I can only admit this anonymously, I’m so embarrassed, but this the truth. I am afraid if my child doesn’t go to private school he’ll never be able to move in upper class circles with total ease. He won’t understand those sort of dog whistle references or get exposed to some things that are good to know when you’re an adult. There is a “code”. There just is. And upon reflection I can’t figure out if I learned that code, which I need him to know, from my parents or from private school. Will he miss out on that culture piece of things if we keep him in public?
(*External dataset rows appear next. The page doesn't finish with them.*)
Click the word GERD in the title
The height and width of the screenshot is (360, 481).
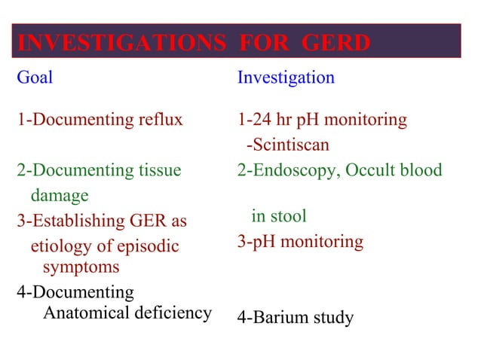335,44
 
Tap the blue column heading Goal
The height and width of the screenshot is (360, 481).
35,78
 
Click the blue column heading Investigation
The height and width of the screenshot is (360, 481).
286,78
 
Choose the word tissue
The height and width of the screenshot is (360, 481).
160,170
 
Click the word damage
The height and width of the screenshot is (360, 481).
60,196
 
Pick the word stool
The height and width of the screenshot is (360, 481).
289,216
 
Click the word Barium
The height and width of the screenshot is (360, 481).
280,318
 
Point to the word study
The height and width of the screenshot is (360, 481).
332,318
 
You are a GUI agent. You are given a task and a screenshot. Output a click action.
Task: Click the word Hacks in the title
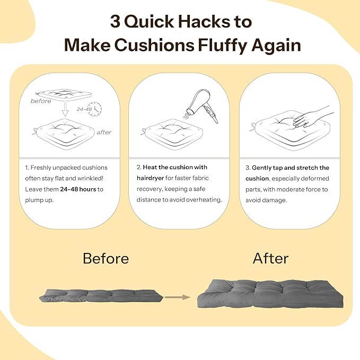coord(204,21)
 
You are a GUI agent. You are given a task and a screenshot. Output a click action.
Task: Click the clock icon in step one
coord(95,109)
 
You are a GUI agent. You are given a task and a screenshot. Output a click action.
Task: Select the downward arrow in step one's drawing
coord(65,110)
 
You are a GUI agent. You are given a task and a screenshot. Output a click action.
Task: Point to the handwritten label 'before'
coord(41,101)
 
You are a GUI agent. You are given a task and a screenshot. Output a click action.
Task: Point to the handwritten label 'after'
coord(104,132)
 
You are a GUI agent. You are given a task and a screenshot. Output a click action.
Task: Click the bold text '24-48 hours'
coord(78,189)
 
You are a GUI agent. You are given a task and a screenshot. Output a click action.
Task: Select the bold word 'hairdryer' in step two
coord(151,178)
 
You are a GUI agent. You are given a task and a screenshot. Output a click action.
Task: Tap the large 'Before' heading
coord(106,258)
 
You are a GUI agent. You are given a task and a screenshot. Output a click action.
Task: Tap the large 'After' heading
coord(271,258)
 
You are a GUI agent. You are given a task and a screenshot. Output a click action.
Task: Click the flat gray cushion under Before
coord(101,296)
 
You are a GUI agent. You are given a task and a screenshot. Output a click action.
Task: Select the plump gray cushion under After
coord(270,294)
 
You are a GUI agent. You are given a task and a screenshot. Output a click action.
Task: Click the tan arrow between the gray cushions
coord(178,297)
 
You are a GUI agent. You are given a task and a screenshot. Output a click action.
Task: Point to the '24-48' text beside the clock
coord(84,109)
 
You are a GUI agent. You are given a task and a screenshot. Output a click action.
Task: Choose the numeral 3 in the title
coord(115,22)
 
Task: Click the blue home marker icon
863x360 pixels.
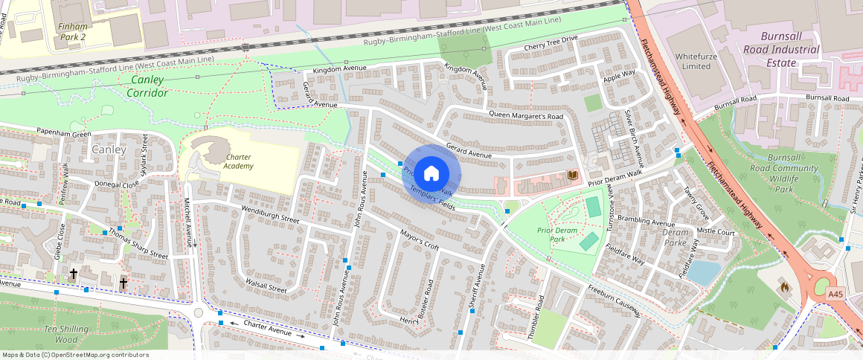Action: [x=431, y=174]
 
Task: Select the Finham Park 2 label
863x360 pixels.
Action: [x=72, y=31]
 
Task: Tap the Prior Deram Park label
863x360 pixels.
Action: [x=557, y=235]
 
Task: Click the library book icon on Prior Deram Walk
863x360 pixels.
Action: [x=573, y=176]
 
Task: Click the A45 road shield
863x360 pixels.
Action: [x=836, y=295]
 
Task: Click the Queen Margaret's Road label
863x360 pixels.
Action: [x=527, y=115]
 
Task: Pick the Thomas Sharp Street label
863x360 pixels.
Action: [x=138, y=243]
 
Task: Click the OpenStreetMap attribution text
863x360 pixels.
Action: [x=75, y=355]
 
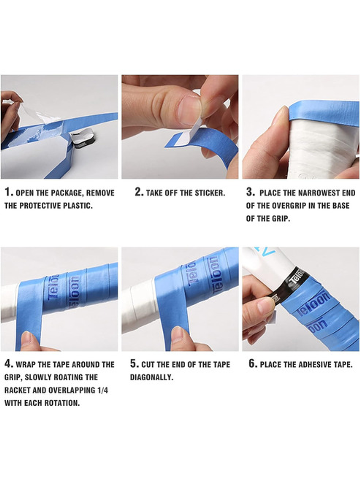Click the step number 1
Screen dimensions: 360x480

I'm not criticizing this way of thinking. Your kid will probably do better in life than mine. But I moved mine out of private because of this. He's a white boy who will be a minority in this country as he ages, and he needs to be able to get along with a bunch of different kinds of people of all socioeconomic levels. He still possesses the manners he was raised with, but can now effortlessly move among different circles of friends (and now coworkers). I have found, after the switch to a middle-of-the-road (economically) public high school, that my son is kinder. He's not as arrogant. Which is awesome right now. Only time will tell what he's like in 20 years.
Anonymous wrote:Anonymous wrote:I find private school kids have a sense of confidence that public school kids just don’t embody
I think you mistake confidence for entitlement.
Anonymous wrote:I am a private school lifer: the only reason these private school kids have so much confidence and poise is because they have more money.
If you have more money and your kids have more activities and the ability to be involved, they will be fine.
Anonymous wrote:Anonymous wrote:Don’t be embarrassed
Please tell me more about this code.
no, it's secret. Only elite private school families are allowed in on the secret.